[TASK DETAILS]:
Among the entries below, find the lines with the word "each" and copy them.

[EXCERPTED RECORDS]:

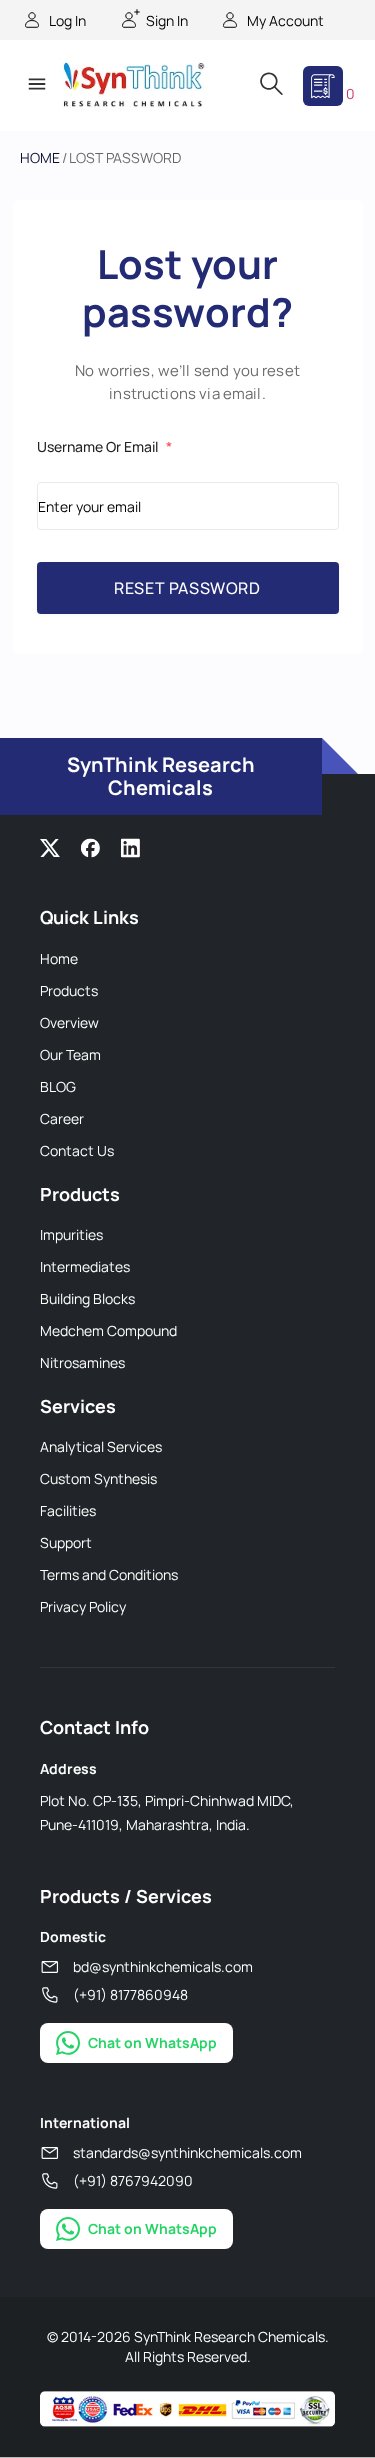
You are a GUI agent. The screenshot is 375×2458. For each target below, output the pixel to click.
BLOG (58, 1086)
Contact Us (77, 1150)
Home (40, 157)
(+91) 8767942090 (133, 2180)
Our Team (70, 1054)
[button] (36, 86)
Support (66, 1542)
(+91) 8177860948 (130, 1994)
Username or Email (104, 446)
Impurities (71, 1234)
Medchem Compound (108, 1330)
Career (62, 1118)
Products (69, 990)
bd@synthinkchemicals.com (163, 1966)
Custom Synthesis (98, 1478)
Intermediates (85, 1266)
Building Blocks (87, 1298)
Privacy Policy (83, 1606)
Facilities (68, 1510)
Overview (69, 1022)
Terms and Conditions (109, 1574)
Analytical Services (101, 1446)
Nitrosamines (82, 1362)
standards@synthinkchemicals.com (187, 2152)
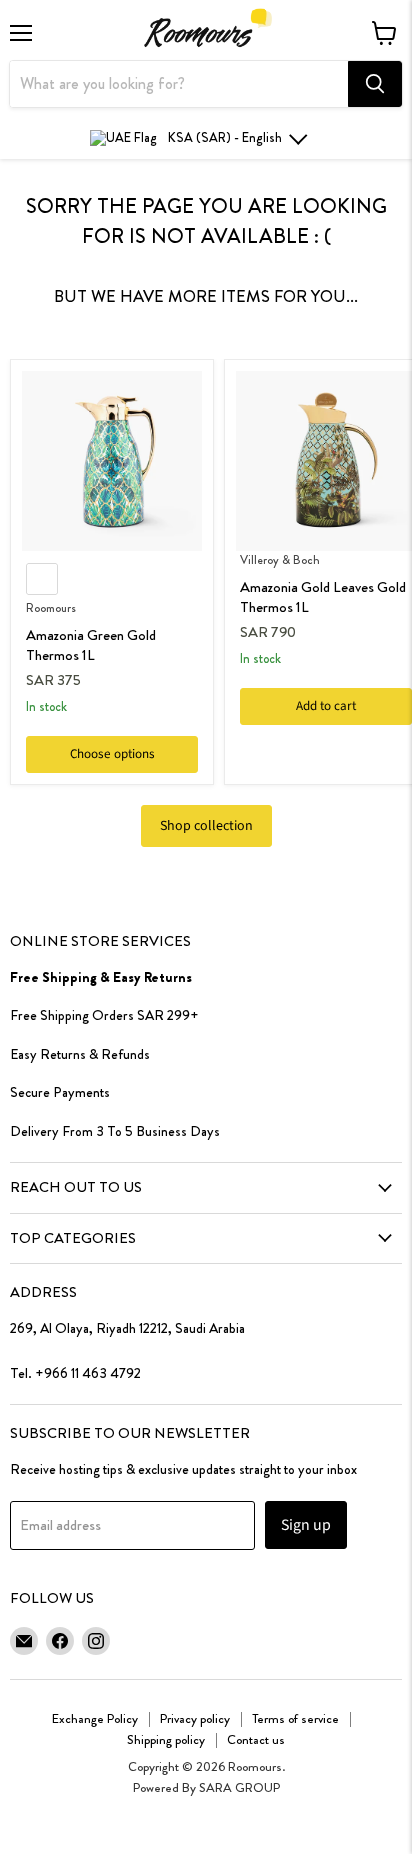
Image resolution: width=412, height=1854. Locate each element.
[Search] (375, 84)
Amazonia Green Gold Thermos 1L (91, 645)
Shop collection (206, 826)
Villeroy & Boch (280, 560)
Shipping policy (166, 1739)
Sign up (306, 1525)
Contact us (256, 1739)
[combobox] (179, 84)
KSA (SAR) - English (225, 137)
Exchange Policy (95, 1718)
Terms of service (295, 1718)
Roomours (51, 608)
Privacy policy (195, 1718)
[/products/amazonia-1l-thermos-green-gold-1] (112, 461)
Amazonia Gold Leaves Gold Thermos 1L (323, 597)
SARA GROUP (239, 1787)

--

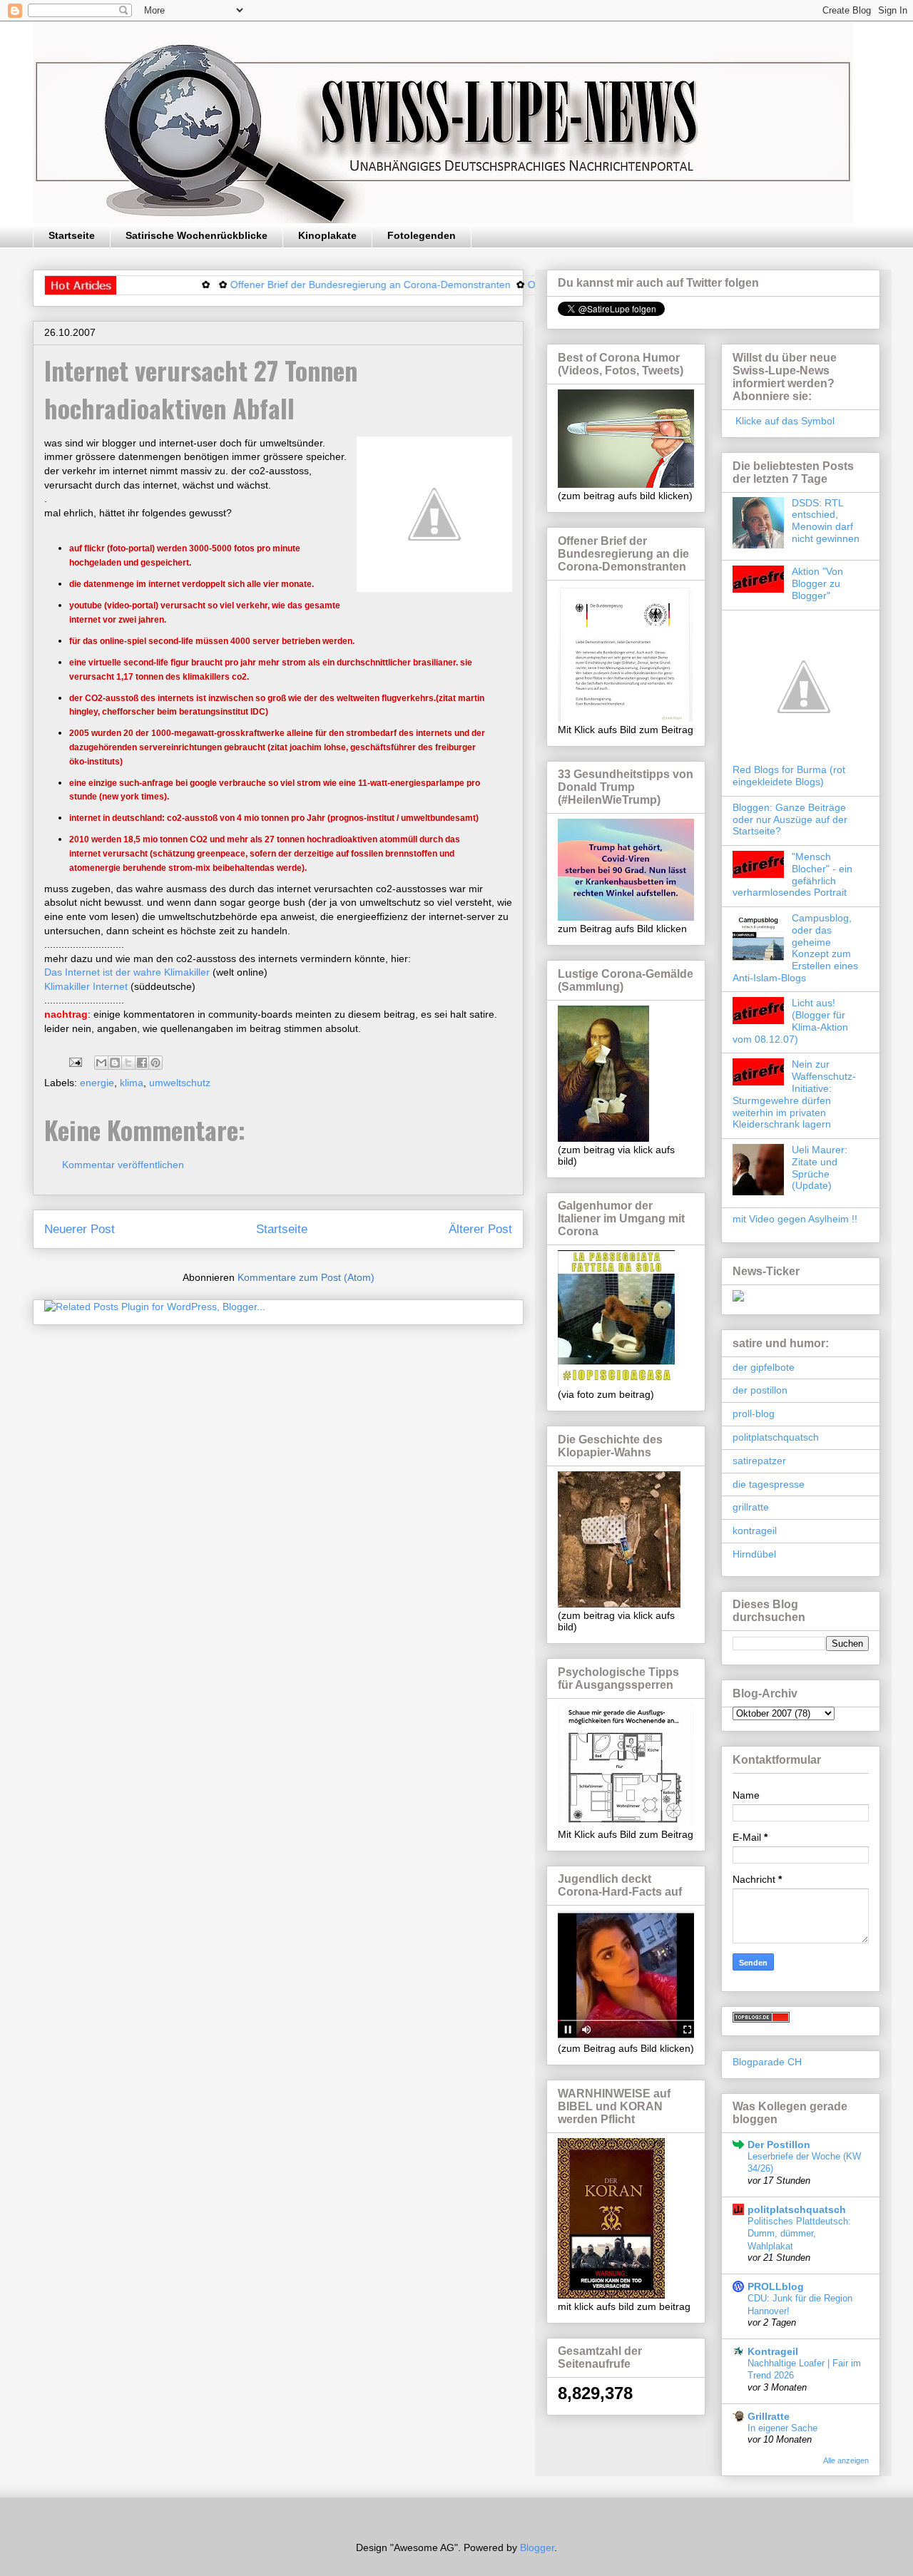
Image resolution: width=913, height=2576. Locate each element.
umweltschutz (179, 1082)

[TASK RESULT]:
You are a GUI agent. The screenshot is 375×2458. For each target below, output the pixel to click.
Image resolution: width=412, height=1854. Locate each element.
Image resolution: width=913, height=2576. Locate each element.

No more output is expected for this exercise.